An intergenerational group of climate advocates, policymakers, parents and grandparents called on Sens. Mark Kelly and Kyrsten Sinema Sept. 10 to invest in bold climate policies through support of the federal Build Back Better Agenda.

In a press conference hosted by the Arizona Alliance for Retired Americans Moms Clean Air Force through the Climate Action Campaign, Rep. Andrea Dalessandro, D-Sahuarita, among others, urged the state’s senators to address extreme weather events for the benefit of future generations. 

“As grandparents, we will not sit quietly as our grandchildren face the serious threats of climate change,” said Dora Vasquez, executive director of the Arizona Alliance for Retired Americans.
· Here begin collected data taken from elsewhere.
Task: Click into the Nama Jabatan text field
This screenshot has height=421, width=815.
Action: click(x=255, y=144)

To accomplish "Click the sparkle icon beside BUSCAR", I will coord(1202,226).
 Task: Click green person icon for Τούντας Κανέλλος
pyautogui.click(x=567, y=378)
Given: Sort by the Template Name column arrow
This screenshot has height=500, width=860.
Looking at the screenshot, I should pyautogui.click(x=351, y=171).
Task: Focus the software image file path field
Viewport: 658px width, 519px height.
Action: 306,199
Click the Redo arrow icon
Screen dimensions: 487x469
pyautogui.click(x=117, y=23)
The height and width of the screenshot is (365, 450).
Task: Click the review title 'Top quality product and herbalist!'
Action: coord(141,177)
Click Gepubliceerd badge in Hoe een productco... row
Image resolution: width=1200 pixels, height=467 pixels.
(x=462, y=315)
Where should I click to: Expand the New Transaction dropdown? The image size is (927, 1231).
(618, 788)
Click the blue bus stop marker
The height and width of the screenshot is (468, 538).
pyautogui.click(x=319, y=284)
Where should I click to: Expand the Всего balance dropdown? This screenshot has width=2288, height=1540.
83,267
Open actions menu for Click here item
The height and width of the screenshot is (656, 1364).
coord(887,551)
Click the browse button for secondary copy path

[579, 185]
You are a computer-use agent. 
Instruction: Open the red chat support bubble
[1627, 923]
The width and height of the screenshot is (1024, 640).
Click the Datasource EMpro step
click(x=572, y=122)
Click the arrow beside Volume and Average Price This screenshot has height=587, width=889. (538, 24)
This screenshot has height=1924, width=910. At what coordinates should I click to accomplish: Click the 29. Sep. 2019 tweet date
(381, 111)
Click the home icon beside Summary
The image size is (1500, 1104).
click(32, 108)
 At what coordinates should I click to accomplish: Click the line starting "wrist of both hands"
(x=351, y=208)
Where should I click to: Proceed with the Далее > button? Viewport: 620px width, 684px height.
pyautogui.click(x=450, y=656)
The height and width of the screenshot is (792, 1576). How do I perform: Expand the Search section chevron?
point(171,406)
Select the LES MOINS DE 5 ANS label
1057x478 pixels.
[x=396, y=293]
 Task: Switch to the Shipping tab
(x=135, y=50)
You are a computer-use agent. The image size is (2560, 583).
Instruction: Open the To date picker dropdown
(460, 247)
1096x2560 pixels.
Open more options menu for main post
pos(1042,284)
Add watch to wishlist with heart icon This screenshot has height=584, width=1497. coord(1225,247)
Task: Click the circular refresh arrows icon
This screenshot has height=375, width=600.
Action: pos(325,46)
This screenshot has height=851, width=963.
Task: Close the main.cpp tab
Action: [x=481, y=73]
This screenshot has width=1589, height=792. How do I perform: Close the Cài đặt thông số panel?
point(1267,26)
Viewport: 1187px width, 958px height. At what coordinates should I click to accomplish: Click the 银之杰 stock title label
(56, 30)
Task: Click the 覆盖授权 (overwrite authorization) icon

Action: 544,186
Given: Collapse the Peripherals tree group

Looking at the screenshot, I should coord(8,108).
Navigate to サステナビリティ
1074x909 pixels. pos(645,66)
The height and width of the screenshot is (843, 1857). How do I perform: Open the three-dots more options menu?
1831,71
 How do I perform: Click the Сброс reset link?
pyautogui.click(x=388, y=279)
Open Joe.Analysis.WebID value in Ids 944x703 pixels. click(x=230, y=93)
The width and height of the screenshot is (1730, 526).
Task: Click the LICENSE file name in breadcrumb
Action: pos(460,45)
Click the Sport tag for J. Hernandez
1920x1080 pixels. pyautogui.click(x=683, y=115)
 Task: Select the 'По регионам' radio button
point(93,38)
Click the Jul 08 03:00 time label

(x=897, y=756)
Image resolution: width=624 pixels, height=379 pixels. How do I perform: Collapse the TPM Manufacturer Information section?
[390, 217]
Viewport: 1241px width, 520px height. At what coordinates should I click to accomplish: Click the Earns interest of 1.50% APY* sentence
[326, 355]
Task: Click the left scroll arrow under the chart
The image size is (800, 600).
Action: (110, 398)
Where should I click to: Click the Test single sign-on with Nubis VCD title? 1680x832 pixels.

“With the pandemic raging and the climate producing more extreme weather every year, we need a plan to tackle the climate crisis and to put people back to work at the same time.”

The Arizona Alliance for Retired Americans also presented a letter it sent to Congress on Grandparents Day, Sept. 12, demanding climate action, including implementing tax credits for clean energy, investing in electric vehicles, engaging in wildfire prevention, and supporting small businesses.

The U.S. House of Representatives is drafting a $3.5 trillion bill as part of the Build Back Better Agenda, the Biden administration’s economic recovery plan that includes job creation, tax cuts, and funding for clean energy initiatives. 

The House is looking to use reconciliation, a process that only requires a simple majority, to push the bill through legislation. The Senate already passed a $1 trillion bipartisan infrastructure bill on Aug. 11. 

Will Humble, the executive director for the Arizona Public Health Association, and the state’s former top health official, said he thinks the bill’s best chance at passage is through reconciliation. 

“Everything’s in the next 60 days, so if it doesn’t happen with this reconciliation bill, then I’m super not optimistic,” Humble said. 

Sinema has said she will not support a budget reconciliation bill with a $3.5 trillion price tag. Republicans in Congress have called the bill a reckless tax and spending spree. 

“It’s about having leadership at the top, having our federal government, our federal representatives, the folks in the Senate, Sen. Kelly, Sen. Sinema, step up to this intergenerational climate crisis,” Humble said. 

Dalessandro said Sinema and Kelly know how important climate issues are to the state of Arizona, given the recent wildfires, high temperatures and flooding. 

“I am up often quoted as saying that climate change is here and Arizona is on the front burner,” Dalessandro said. 

Katherine Cohen, community director of the Arizona Youth Climate Coalition, said that despite being just 17 years old, she has already seen wildfire smoke and lack of sustainable water supply cause significant issues in the Valley. 

“We’ve all felt the effects of climate change to varying degrees. We need clean energy and environmental infrastructure in order to survive,” Cohen said. 

Although Vasquez wants to see the fine print of the bill when it is finished being written, she still thinks it is important to convince senators and legislators to support it. 

Vasquez wants officials to see “how urgent it is that this passes now, because we may not ever have a chance again,” she said. “And I want to see these changes for my grandchildren.”